* Tarea planteada
Enumera todas las acciones que el primer párrafo del pasaje sobre los europeos del Ochocientos atribuye a esos europeos o a parte de ellos.

* Pasaje
-=-=-

En el Ochocientos, aquellos europeos experimentan una globalización material y cultural que trastorna la herencia milenaria de su continente. De entrada, numerosos individuos de entonces leen y descubren las novedades que se suceden para pasmo de los contemporáneos. Muchos viajan, se desplazan a distintos puntos de Europa a despecho de los obstáculos que opone la orografía y de los medios de transporte tan incipientes e incómodos.

En palabras ya tópicas: el pasado es para nosotros un país extraño en donde los antecesores hacen las cosas de otra manera. Los europeos del siglo XIX hacen las cosas de otro modo, en efecto, y disponen de una concepción de la vida muy diferente a la nuestra. En el Ochocientos tienen sus particularidades históricas, propias de una sociedad que poco a poco o de manera abrupta se industrializa, con los quebrantos que las fábricas humeantes provocan en el paisaje y en el paisanaje.

-=-=-

* Conjunto de datos
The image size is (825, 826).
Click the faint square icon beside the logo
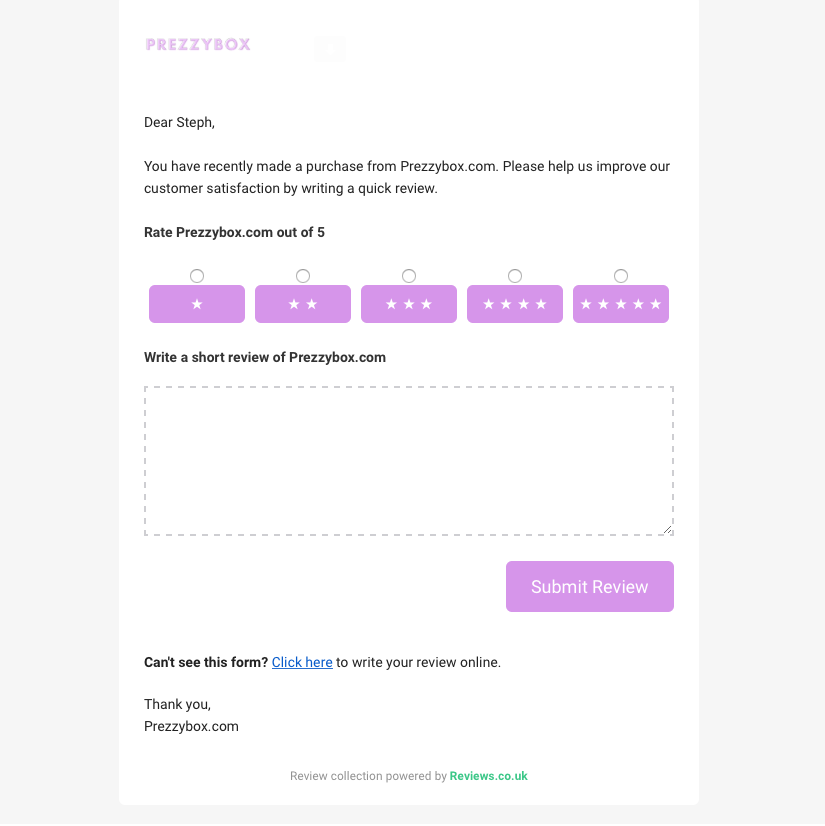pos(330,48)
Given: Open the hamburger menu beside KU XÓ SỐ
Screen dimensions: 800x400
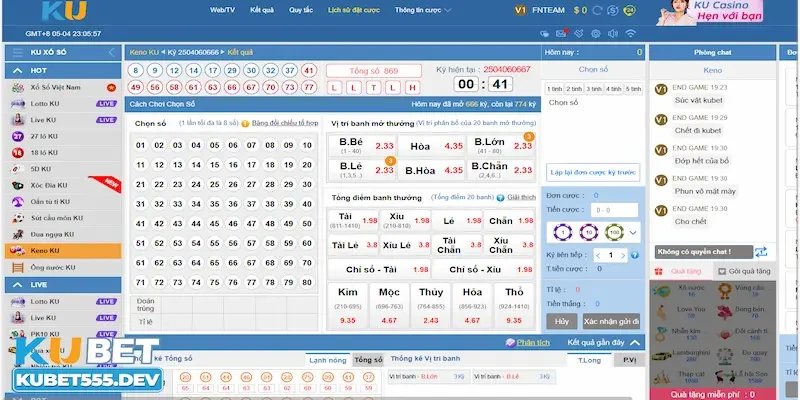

-=-=-

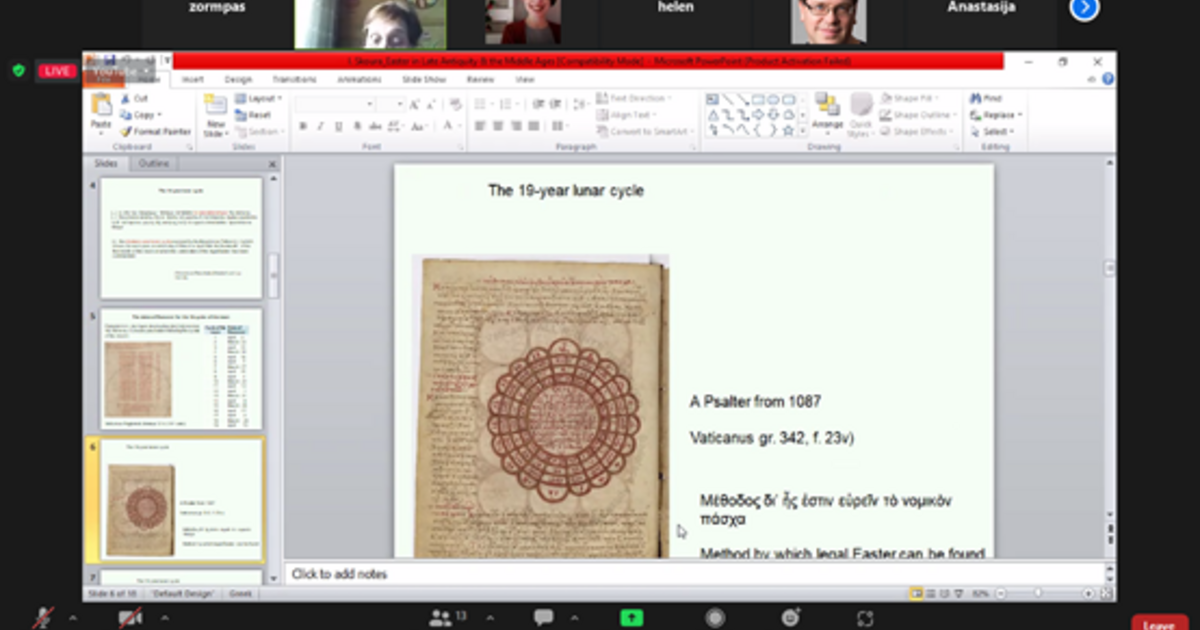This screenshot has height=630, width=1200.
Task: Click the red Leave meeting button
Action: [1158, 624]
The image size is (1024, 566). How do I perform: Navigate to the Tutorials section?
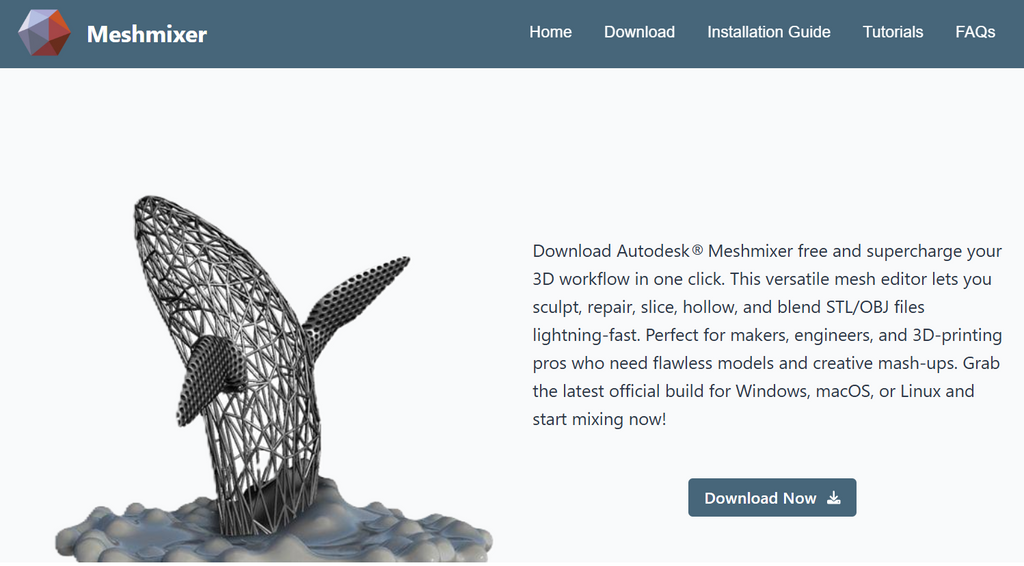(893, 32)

-=-=-

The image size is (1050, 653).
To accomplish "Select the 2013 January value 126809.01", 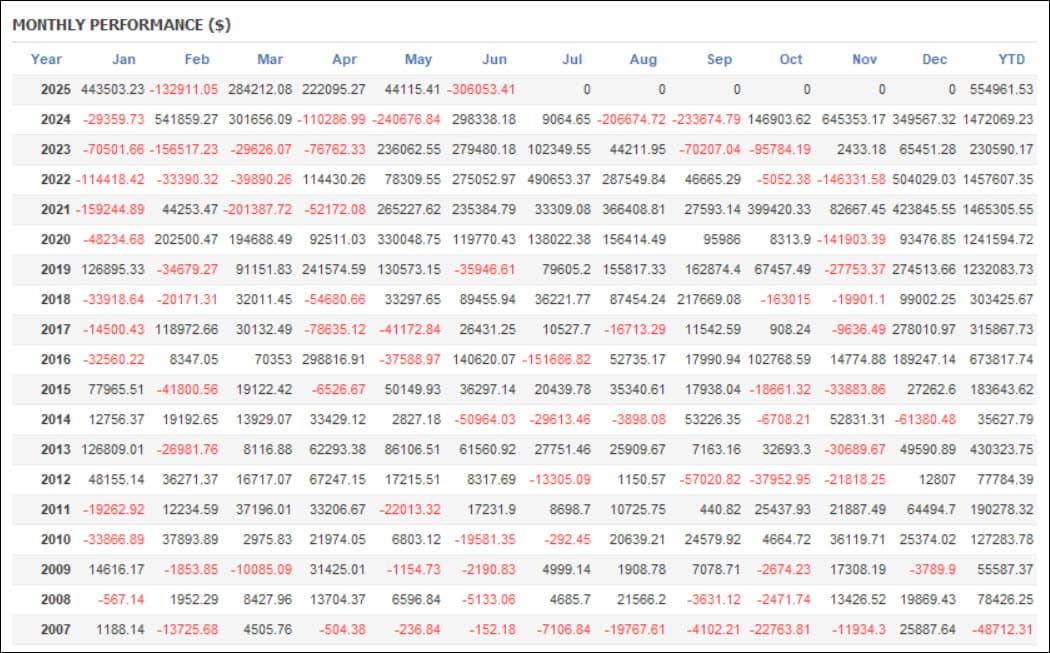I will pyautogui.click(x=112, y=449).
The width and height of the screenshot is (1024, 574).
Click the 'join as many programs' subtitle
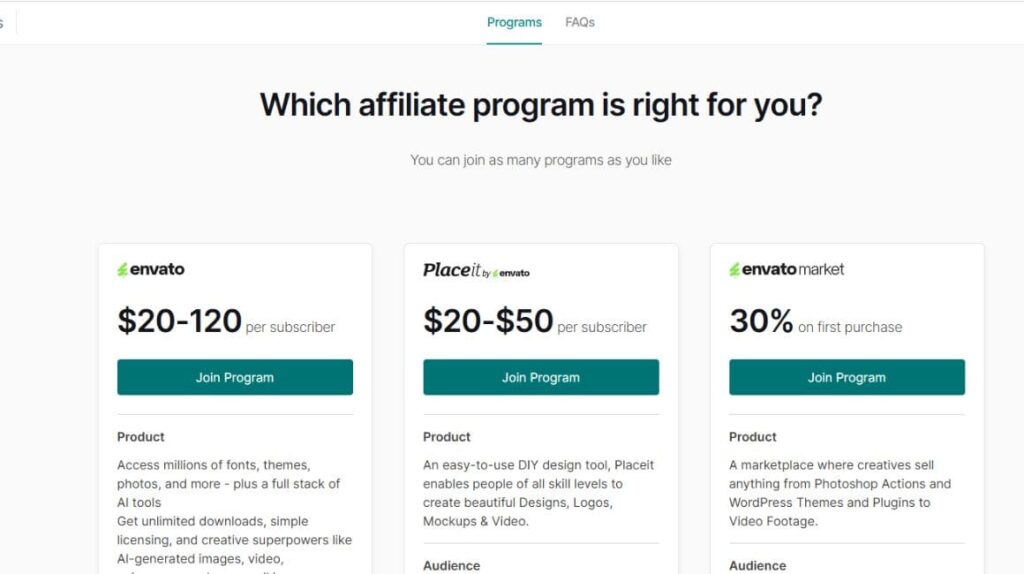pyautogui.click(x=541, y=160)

-=-=-

* Solución del problema
- Experimentan una globalización material y cultural.
- Leen.
- Descubren las novedades que se suceden.
- Viajan.
- Se desplazan a distintos puntos de Europa.